> **YOUR INSTRUCTIONS**: Take the line that contains "The width and" as the start and the last line of the entries as the end, and print both and everything between them exactly, without the pictures.

> **RECORDS SHOWN**:
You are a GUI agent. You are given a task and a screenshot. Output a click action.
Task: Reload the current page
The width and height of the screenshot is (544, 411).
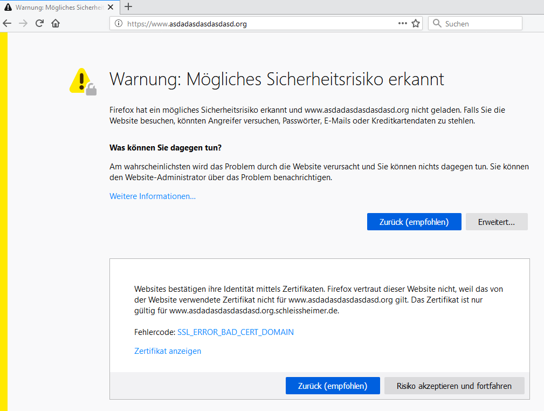pyautogui.click(x=39, y=24)
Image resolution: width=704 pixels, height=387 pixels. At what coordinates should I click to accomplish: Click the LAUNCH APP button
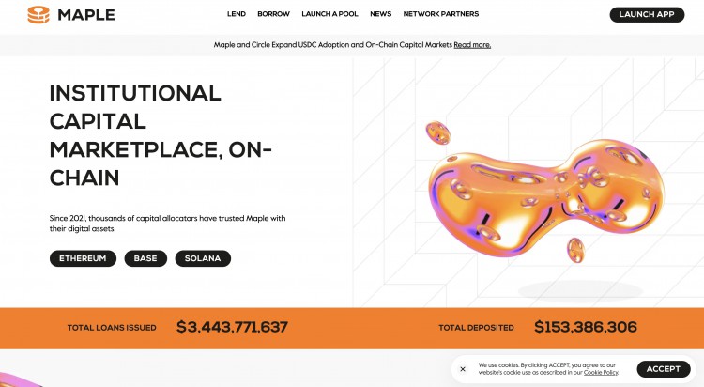[x=647, y=14]
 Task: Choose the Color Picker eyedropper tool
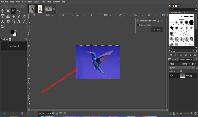click(24, 21)
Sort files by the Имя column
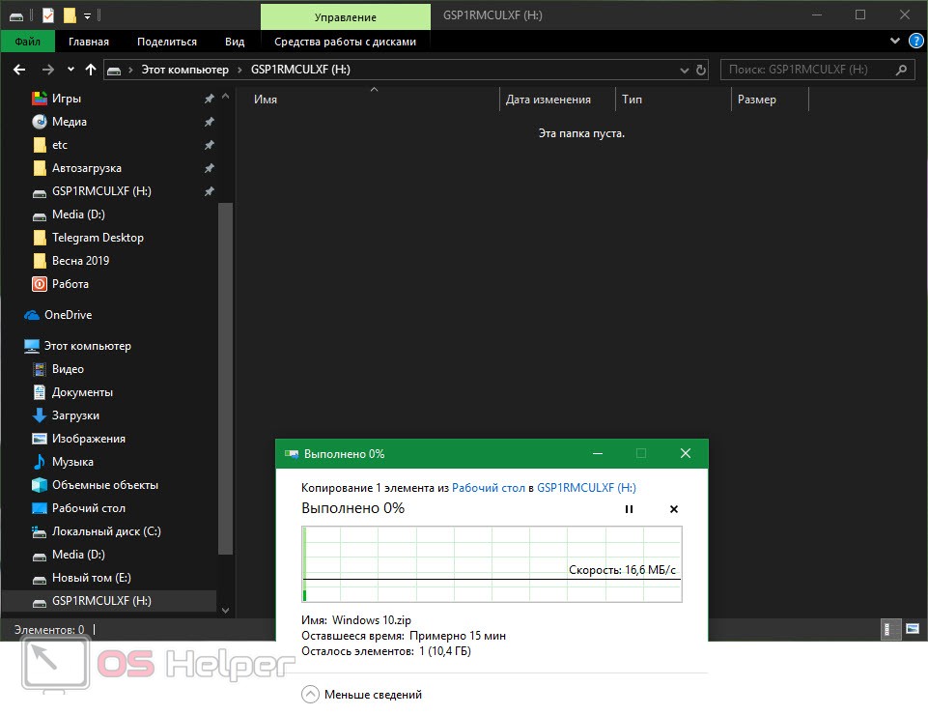The height and width of the screenshot is (715, 928). tap(266, 100)
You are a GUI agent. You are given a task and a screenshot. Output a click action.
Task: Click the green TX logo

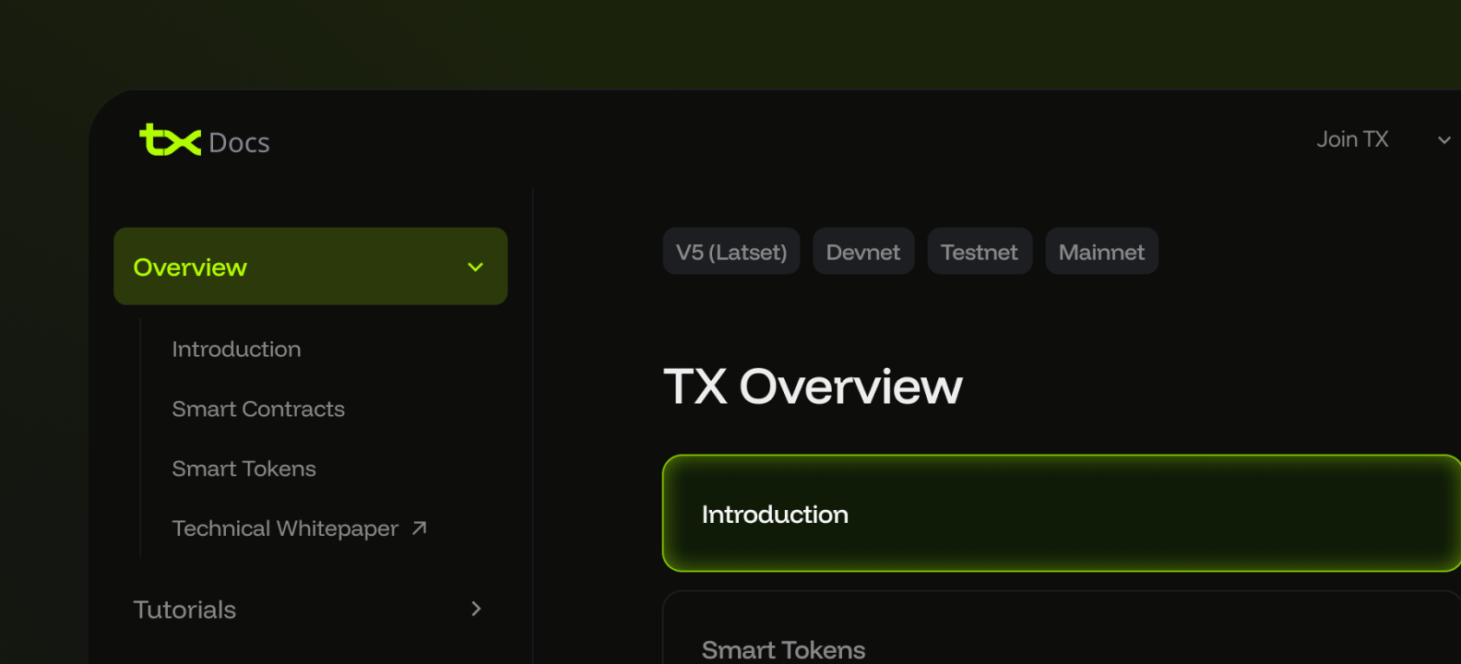coord(170,140)
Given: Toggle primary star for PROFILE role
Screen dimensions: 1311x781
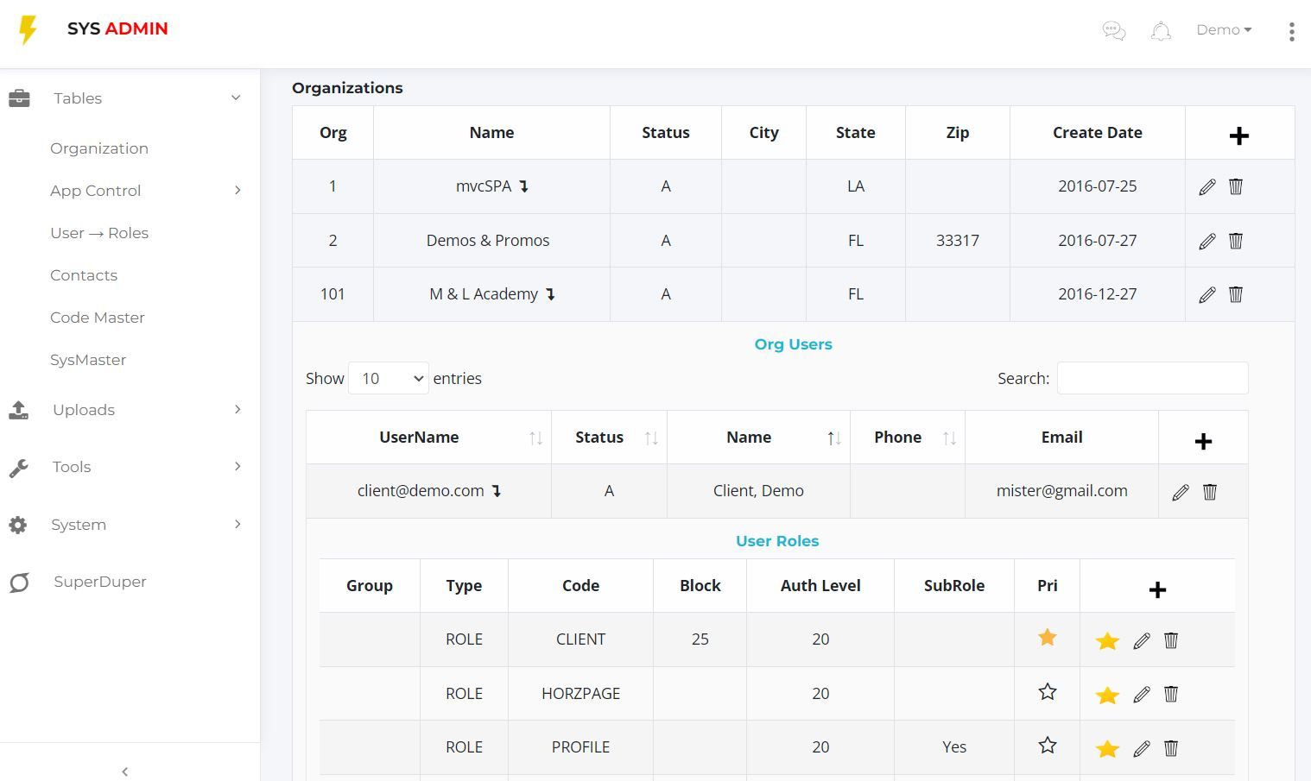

> **EXERCISE SOLUTION**:
The width and height of the screenshot is (544, 411).
pyautogui.click(x=39, y=24)
Image resolution: width=704 pixels, height=387 pixels. At what coordinates should I click to accomplish: Click the LAUNCH APP button
[x=647, y=14]
 Task: Choose the Color Picker eyedropper tool
click(24, 21)
Sort files by the Имя column
The height and width of the screenshot is (715, 928). tap(266, 100)
You are a GUI agent. You are given a task and a screenshot. Output a click action.
Task: Click the green TX logo

coord(170,140)
Given: Toggle primary star for PROFILE role
Screen dimensions: 1311x781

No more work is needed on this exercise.